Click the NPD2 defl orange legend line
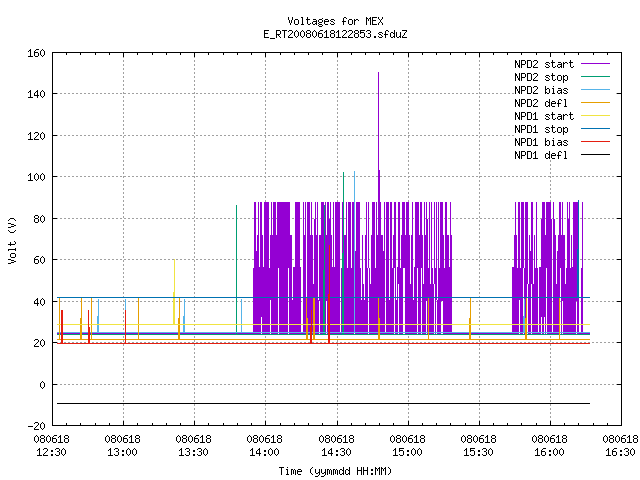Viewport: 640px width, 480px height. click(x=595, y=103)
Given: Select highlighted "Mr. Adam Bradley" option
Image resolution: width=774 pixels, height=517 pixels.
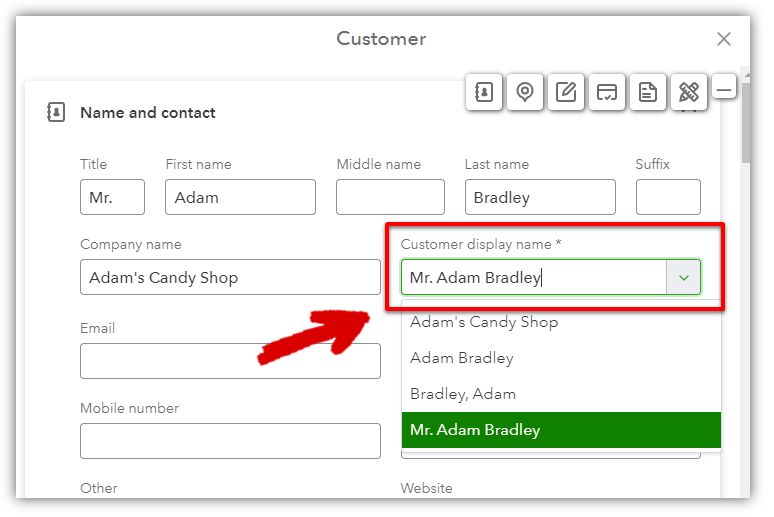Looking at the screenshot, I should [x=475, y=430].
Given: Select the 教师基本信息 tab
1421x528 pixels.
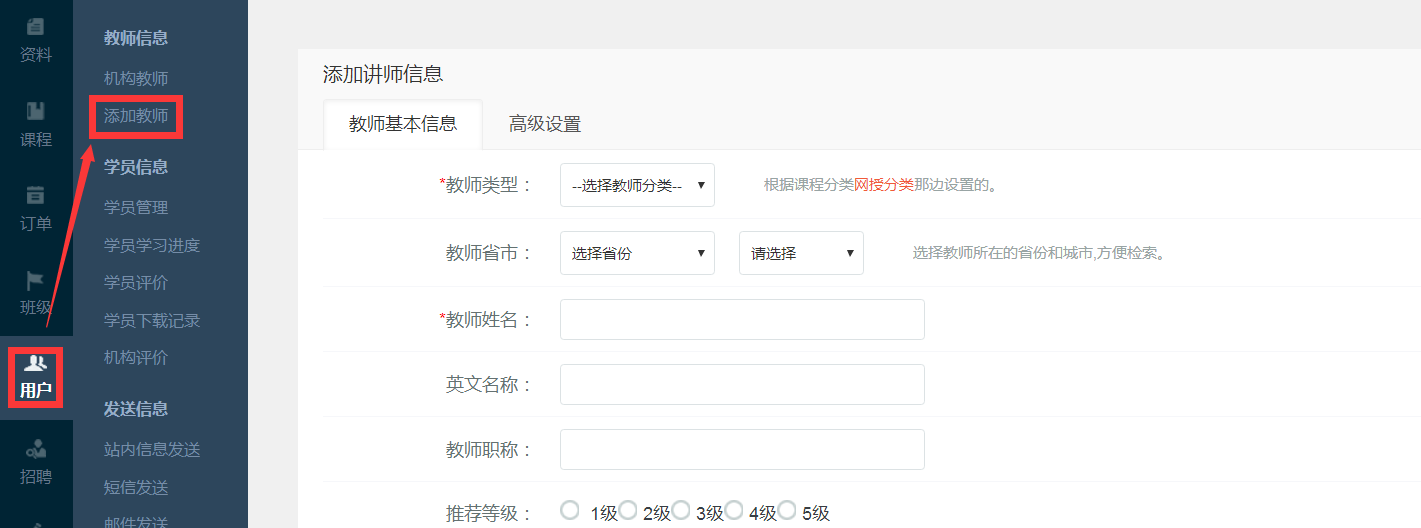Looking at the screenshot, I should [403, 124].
******
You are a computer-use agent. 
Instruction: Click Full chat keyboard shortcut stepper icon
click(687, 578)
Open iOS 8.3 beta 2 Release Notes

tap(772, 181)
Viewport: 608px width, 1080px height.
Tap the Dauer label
******
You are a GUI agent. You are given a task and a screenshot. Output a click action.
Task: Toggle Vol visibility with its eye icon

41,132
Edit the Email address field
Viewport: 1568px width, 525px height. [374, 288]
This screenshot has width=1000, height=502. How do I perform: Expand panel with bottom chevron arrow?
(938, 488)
******
**Assignment:** Which lines of the records hold the string "agent"? Copy each one.

**Answer:**
You are a computer-use agent. 
You are a GUI agent. You are given a task and a screenshot. Output a click action.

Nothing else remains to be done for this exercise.